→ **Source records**
■ ■ ■ ■ ■
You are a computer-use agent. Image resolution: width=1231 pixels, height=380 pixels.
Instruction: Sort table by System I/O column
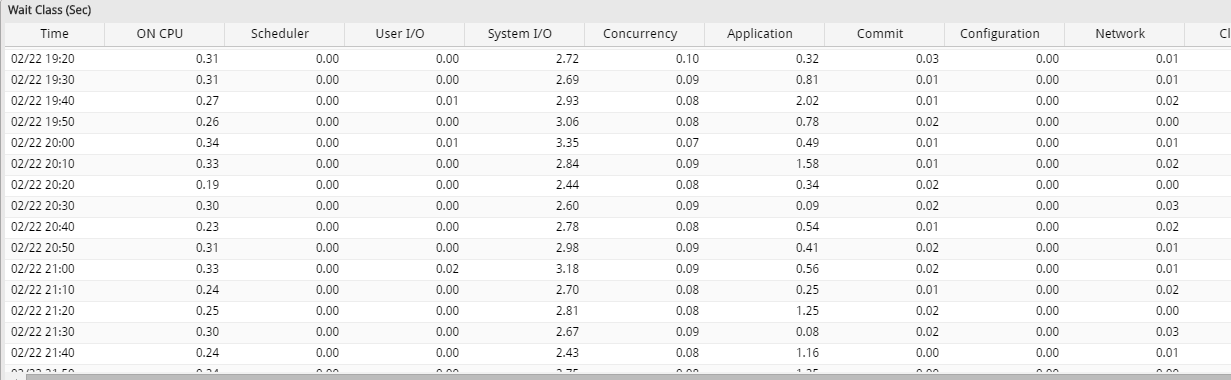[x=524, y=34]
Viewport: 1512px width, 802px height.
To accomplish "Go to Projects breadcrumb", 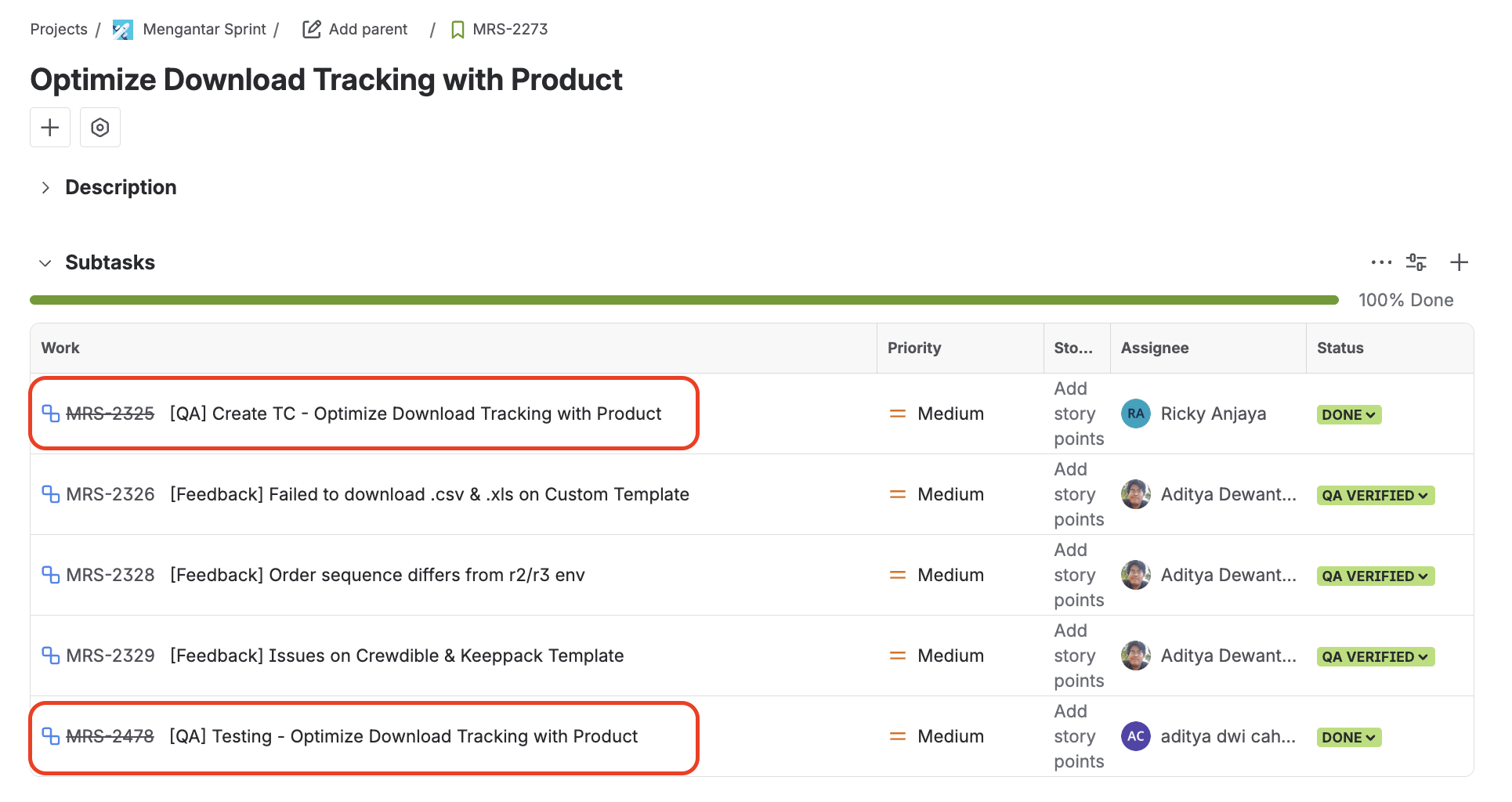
■ ■ ■ ■ ■
→ **Exercise prompt**
Please repeat the data above exactly as it appears, pictures excluded.

→ **Answer for this exercise**
You are a computer-use agent. Image resolution: width=1231 pixels, height=380 pixels.
Instruction: Sort table by System I/O column
[x=524, y=34]
Viewport: 1512px width, 802px height.
To accomplish "Go to Projects breadcrumb", 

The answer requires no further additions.